All the government offices are struggling to pay there bills. It's getting out of control. Red light cams, boats launching fees, seat belt check points, never ending boating safety checks.... All in the name of safety. They can't raise taxes but they can fine there way back to a balanced buget.
Were paying for it one way or the other.


----------



## gnk81 (Jun 21, 2011)

that sucks there was some decent smallies in there...that 7 bucks can kiss my arse..


----------



## tdyer10 (Apr 7, 2011)

you will not have to pay to launch at lakemore until May, Then it is $7.


----------



## Nipididdee (Apr 19, 2004)

Positive response from Lakemore Twp. for a special event recreational use small venue.

A ramp change to Lakemore has been made for EEI on 4/14, all else remains the same.

DO indeed be prepared with a launch fee of $7 if fishing this event. 

I currently won't engage in a chevy/ford discussion about fees associated with recreational use of waterways. I did take the lead in discussions and offered up our group to be in compliance with their revenue efforts.

I can tell you that having dealt with a multitude of different people, agencies, parks, municipalities, counties, states and TVA... the folks at Lakemore were seemingly understanding to the positive aspects events such as EEI can have, moreso than most. 

They were rightfully concerned about things that they should be concerned about, that could negatively impact their efforts as well.

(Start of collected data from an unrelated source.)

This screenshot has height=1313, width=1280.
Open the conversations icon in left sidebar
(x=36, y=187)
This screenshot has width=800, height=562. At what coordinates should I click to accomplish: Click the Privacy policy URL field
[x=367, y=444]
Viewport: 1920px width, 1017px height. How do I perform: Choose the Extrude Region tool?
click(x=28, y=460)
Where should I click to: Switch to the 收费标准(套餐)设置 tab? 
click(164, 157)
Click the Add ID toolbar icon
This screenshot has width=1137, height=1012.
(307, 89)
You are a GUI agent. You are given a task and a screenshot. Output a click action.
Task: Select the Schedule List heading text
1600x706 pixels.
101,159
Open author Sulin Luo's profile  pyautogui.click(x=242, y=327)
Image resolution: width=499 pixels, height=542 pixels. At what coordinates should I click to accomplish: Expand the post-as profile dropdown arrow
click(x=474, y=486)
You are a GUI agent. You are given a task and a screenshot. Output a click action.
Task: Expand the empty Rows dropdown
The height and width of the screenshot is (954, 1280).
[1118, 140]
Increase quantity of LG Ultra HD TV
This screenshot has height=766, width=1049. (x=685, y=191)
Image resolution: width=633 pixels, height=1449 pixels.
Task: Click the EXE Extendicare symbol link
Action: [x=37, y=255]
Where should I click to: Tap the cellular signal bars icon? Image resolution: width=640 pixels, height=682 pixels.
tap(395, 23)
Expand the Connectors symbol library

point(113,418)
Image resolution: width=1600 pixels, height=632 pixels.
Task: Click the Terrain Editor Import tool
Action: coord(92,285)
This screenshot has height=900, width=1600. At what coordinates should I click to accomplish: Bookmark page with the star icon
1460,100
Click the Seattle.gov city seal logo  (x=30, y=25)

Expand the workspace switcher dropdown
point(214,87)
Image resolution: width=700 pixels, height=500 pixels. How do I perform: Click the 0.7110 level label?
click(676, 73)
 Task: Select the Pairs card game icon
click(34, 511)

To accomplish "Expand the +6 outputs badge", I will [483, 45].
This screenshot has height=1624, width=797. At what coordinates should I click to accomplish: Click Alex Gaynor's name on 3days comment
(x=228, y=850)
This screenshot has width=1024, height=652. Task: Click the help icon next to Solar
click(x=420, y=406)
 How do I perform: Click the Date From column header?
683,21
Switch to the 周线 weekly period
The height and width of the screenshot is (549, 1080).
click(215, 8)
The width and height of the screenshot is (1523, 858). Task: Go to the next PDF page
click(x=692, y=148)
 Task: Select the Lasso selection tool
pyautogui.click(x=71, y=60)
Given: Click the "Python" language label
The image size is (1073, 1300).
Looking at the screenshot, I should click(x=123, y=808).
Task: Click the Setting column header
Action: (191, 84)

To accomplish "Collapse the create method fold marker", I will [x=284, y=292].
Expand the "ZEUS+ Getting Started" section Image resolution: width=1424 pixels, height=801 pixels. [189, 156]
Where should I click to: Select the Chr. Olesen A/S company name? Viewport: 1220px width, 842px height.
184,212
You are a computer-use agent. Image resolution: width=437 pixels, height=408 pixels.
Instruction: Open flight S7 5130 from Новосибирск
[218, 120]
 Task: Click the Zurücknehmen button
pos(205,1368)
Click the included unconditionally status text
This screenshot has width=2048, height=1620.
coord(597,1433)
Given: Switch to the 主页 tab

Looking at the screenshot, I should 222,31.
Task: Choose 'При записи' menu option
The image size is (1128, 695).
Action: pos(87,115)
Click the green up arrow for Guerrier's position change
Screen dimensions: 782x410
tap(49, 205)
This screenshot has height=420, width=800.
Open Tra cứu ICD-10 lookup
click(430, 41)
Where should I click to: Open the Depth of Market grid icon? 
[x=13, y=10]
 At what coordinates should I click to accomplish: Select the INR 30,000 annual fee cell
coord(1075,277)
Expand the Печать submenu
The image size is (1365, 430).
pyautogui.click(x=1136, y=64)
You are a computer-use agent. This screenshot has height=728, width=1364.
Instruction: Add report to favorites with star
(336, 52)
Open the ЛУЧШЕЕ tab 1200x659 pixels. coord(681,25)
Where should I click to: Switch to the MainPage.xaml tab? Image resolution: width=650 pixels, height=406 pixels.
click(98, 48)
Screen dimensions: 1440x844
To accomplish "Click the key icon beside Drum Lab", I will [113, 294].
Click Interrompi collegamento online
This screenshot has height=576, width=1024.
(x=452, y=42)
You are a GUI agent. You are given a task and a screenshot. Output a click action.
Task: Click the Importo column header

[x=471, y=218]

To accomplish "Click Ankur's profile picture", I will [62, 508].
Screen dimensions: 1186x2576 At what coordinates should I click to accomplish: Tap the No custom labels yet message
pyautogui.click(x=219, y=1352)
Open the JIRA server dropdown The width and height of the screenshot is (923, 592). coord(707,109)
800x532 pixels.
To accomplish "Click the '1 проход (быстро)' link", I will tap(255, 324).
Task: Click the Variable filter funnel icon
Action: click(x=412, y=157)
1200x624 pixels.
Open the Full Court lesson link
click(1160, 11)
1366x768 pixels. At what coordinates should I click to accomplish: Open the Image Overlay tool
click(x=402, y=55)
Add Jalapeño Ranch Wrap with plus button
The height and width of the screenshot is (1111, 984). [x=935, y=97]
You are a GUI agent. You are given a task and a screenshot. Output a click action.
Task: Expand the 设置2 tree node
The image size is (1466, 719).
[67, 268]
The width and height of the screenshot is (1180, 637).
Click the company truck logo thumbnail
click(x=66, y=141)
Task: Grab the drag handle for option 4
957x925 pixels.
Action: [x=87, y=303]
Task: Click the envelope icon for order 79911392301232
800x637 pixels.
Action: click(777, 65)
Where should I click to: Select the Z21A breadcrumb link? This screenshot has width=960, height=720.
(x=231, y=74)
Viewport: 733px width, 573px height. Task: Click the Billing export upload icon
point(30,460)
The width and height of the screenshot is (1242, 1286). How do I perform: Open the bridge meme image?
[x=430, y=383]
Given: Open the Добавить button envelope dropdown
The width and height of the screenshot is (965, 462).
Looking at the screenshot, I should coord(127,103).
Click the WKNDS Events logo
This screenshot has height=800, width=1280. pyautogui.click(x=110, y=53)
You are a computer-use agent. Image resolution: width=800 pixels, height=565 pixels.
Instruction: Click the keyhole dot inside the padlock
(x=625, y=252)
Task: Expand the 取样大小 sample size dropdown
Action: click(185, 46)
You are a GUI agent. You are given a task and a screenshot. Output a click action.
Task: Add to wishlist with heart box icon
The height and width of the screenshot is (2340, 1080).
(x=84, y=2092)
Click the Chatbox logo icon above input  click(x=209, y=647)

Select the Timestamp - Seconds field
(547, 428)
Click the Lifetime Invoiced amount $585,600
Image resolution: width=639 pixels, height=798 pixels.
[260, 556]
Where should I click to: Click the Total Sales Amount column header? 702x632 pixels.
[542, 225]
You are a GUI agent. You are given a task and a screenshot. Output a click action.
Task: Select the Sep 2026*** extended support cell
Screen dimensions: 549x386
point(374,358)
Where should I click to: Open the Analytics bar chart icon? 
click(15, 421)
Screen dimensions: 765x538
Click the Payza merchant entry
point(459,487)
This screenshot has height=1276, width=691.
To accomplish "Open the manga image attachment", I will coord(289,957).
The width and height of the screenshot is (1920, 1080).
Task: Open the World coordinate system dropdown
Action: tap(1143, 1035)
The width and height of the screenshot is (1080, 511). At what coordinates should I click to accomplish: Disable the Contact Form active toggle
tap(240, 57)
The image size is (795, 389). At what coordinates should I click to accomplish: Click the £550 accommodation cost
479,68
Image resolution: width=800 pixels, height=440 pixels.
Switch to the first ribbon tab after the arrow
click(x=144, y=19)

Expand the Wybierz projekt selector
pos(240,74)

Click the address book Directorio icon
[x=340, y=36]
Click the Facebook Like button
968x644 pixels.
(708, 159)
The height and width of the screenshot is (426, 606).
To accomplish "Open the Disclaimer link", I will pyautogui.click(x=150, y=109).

See ALL the EEI gurus on Sat 4/14 ~launch time of 7AM~ and weighin at 3:30PM all NOW AT the LAKEMORE ramp...

nip
http://www.dobass.com/EEI/FISHGREEN.html


----------



## smallieguy (Apr 7, 2004)

$7 a day to launch or $3.80 a gallon for gas to make a drive to a better
lake. Decisions, decisions.


----------



## Nipididdee (Apr 19, 2004)

> $7 a day to launch or $3.80 a gallon for gas to make a drive to a better lake. Decisions, decisions.


Some of the top anglers I have known, even reflected in our annual 1099's, were also numbers guys... mathematicians, economists, business, sales, etc

Example http://www.dobass.com/BASSPIMPS/KITSONS/kitson.html

You're dead nuts on smallieguy.

I stink at math... never even plugged the numbers on that equation 

Kinda crazy actually :C


----------



## Cull'in (Nov 21, 2005)

What's the deal? Is Lakemore charging to launch before May or not?
In the past they have not charged before Memorial Day and after Labor Day.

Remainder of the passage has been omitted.